Comprehensive plans have been drawn to introduce a new electronic system of population registration and issuance of tazkiras, jointly managed by the MoIA and the Ministry of Communications and Information Technology. The MoIA collects  biometric data such as fingerprints and photos from every Afghan. The intent is to register and issue tazkiras to all of Afghanistan’s population within the next few years. Staff are now being recruited to form 401 registration teams to work throughout the country.

To ensure transparency and impartiality, recruitment is overseen by officials from the lower house of Parliament (Wolesi Jirga), the Attorney General’s Office, the National Directorate of Anti-Corruption, the National Directorate of Security, the National Directorate of General Intelligence, the Directorate of Anti-Terrorism, the Directorate of Human Resources, the Directorate of General Registration and Population, the General Directorate of Anti-Crime, and the Police Academy.
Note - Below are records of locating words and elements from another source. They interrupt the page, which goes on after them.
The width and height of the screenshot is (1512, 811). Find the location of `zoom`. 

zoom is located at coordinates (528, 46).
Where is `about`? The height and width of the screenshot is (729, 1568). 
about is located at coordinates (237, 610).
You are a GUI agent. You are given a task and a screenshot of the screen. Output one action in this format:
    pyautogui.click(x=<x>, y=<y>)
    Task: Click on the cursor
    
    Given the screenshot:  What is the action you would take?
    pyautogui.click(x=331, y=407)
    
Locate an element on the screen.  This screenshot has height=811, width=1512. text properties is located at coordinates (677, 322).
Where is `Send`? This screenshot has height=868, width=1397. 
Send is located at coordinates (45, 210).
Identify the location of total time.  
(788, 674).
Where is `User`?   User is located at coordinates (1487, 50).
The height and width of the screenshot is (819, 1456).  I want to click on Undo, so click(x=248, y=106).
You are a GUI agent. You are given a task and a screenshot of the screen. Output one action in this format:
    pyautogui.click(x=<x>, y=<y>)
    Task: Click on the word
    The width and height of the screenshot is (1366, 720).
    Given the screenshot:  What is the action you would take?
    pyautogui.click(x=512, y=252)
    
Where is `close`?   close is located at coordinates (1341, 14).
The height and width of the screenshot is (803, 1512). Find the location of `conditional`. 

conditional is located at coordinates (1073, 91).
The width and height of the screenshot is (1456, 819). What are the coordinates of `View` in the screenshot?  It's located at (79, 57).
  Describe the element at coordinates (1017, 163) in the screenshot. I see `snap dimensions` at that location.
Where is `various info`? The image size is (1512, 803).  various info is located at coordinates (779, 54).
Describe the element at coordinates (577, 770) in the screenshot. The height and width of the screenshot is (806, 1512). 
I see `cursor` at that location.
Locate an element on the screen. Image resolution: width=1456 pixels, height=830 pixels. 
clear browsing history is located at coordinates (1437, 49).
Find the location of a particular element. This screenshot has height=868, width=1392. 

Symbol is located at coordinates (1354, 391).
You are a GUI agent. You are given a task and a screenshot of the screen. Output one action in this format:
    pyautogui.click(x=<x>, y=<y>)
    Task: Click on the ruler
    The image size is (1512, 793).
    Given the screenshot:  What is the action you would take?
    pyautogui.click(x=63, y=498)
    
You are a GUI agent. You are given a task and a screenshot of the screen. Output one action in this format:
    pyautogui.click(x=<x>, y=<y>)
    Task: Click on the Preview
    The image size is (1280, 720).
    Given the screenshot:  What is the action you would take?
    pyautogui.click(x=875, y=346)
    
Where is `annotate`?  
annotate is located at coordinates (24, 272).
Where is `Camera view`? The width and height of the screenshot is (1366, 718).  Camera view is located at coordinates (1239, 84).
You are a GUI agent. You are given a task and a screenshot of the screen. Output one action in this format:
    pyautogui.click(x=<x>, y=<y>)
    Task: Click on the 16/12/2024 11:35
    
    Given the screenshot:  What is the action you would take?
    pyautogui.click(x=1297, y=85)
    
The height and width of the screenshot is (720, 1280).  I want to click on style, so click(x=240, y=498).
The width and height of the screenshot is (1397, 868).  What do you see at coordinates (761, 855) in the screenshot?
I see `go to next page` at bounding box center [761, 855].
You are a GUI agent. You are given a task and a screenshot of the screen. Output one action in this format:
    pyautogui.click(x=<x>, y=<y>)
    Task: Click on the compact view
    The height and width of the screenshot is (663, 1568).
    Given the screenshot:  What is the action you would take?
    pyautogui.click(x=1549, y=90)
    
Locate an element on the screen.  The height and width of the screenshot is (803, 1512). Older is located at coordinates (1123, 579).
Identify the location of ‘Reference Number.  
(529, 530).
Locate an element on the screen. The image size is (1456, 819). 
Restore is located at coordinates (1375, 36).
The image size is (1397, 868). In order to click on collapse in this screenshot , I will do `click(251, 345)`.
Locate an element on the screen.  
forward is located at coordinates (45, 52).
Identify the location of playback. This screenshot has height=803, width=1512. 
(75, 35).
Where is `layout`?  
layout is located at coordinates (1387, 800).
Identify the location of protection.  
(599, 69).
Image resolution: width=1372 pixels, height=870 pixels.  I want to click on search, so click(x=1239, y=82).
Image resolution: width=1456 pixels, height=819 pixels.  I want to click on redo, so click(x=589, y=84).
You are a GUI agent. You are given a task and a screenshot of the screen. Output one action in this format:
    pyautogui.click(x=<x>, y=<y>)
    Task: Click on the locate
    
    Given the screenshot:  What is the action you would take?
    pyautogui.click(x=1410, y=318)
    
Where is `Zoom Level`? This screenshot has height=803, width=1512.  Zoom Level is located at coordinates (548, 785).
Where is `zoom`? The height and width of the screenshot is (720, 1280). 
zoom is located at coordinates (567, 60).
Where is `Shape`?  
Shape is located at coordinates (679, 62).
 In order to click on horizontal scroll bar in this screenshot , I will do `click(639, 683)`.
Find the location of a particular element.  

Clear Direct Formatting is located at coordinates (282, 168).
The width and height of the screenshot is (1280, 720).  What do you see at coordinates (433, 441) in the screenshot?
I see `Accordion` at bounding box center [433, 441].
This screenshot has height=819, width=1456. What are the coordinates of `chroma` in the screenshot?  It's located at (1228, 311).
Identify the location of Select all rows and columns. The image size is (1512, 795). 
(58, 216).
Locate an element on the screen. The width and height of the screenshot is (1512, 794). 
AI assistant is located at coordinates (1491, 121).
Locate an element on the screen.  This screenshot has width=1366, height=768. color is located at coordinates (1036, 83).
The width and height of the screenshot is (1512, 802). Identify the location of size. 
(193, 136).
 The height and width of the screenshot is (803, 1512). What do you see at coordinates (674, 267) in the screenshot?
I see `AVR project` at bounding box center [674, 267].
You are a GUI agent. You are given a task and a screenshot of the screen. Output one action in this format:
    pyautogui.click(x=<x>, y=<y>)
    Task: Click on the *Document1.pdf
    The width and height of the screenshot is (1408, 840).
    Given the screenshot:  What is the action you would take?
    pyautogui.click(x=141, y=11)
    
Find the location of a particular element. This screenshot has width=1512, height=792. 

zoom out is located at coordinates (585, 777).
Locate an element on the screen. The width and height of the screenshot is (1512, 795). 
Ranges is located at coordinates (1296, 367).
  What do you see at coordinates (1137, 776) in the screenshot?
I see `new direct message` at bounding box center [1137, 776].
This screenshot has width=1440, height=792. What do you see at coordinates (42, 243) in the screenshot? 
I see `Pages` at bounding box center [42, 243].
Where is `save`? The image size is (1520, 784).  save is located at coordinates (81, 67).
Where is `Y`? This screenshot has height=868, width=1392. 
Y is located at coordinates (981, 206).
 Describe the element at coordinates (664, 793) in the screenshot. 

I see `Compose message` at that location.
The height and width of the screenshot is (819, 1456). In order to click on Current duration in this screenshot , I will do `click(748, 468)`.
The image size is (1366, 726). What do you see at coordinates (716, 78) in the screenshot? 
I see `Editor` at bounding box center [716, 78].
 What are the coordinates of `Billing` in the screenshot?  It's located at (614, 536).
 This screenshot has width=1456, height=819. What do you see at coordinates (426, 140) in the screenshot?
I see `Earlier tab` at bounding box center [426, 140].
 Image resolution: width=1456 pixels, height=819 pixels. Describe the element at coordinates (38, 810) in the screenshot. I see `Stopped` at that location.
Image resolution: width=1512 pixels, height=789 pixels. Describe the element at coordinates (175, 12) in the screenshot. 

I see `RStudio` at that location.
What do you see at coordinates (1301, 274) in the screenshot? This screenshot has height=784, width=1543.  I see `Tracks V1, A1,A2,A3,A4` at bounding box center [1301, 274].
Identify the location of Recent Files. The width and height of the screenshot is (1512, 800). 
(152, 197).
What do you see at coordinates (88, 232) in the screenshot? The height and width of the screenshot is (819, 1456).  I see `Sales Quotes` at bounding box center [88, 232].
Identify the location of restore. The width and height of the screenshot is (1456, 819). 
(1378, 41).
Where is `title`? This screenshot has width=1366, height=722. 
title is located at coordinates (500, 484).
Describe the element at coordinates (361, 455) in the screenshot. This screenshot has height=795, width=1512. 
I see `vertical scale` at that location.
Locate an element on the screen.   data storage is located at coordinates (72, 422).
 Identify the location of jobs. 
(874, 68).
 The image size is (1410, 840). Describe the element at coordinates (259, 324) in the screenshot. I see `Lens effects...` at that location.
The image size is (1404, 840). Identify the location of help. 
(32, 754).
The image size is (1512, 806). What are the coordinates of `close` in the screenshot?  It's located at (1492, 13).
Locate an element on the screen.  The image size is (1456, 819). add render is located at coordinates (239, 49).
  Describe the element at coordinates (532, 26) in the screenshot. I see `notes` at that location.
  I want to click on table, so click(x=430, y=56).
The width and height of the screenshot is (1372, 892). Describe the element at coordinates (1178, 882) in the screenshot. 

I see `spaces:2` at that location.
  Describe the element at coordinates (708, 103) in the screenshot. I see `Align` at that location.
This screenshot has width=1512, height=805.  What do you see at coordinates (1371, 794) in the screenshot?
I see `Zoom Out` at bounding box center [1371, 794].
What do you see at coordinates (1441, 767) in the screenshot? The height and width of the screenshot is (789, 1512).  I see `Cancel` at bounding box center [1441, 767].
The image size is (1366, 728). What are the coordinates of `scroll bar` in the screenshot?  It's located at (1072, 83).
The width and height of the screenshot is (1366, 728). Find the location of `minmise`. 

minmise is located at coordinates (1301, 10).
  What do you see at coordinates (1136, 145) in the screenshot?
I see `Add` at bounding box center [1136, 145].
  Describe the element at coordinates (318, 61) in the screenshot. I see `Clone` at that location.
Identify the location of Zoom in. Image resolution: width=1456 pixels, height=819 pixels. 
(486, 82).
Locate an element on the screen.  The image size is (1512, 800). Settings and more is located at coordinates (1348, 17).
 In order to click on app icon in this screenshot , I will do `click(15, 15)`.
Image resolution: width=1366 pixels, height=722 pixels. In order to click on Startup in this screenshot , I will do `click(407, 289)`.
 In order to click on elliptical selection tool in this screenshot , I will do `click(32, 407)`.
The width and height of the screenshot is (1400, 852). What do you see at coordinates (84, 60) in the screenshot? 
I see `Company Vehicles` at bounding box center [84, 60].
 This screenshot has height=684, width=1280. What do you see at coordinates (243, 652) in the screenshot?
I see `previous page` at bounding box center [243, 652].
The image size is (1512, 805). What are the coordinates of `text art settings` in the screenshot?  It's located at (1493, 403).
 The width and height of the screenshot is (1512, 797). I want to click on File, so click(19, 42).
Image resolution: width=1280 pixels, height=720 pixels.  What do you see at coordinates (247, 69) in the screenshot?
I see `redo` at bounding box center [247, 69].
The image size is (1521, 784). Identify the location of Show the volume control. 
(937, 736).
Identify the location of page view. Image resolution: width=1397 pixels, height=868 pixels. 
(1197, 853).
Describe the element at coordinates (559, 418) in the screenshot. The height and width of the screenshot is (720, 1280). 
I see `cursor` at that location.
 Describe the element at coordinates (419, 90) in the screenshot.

In the first phase of recruitment, 5,507 applicants, including 340 women, submitted applications, of which 4,927 took the examination. A total of 550 applicants were selected  for 50 teams in Kabul. Teams include 50 team leaders, 100 senior officers, 200 registration officers and 200 social workers.

Professional Training
The Training and Education General Command is responsible for training and educating police to enhance their professional, legal, cultural, and physical capacities to meet modern international standards. It conducts professional and specialized courses, provides scholarships for trainings in foreign countries, and conducts methodological and leadership seminars.

The MoIA training facilities can accommodate approximately 15,000 trainees at any one time. Currently there are 9,772 trainees in these facilities. In 2013-14 (1392) approximately 60,000 police successfully completed a range of professional and specialized courses. In 2013 approximately 36,510 police personnel were introduced to literacy courses with 7,728 of them successfully graduating and attaining a literacy level equivalent to Grades 5—6. The Command also introduced 2,864 personnel for trainings conducted in Turkey, Russia and Kazakhstan—134 of them women.

Education
The MoIA has 13 training centers in Afghanistan. The Staff College and the Police Academy fall under the MoIA’s General Training & Education Command (GTEC) in the Deputy Ministry for Administration.

The Staff College trains active police in a variety of subjects designed to improve overall professionalism, and to develop leadership capacity in both operational and strategic areas. Entrance is competitive with roughly half of applicants being selected. Last year the College trained approximately 1,200 students in classes covering such issues as police tactics, management, policy, planning, and strategy. Classes are designed to improve job performance, and as well as advance students’ careers through such offerings as the Captain-to-Major Promotion Course. The College will add a new Bachelors degree program in 2014-15 (1393) and has begun recruiting applicants.

The Police Academy provides a four-year Bachelors degree program to new Police recruits—typically young Afghan civilians recently graduated from high school. Students graduating from the Academy will hold the rank of 2nd Lieutenant. The Academy enters its third year in 1393. In 2013-14 (1392) the Academy trained 606 first-year students, and 770 second-year students enrolled in the four-year program.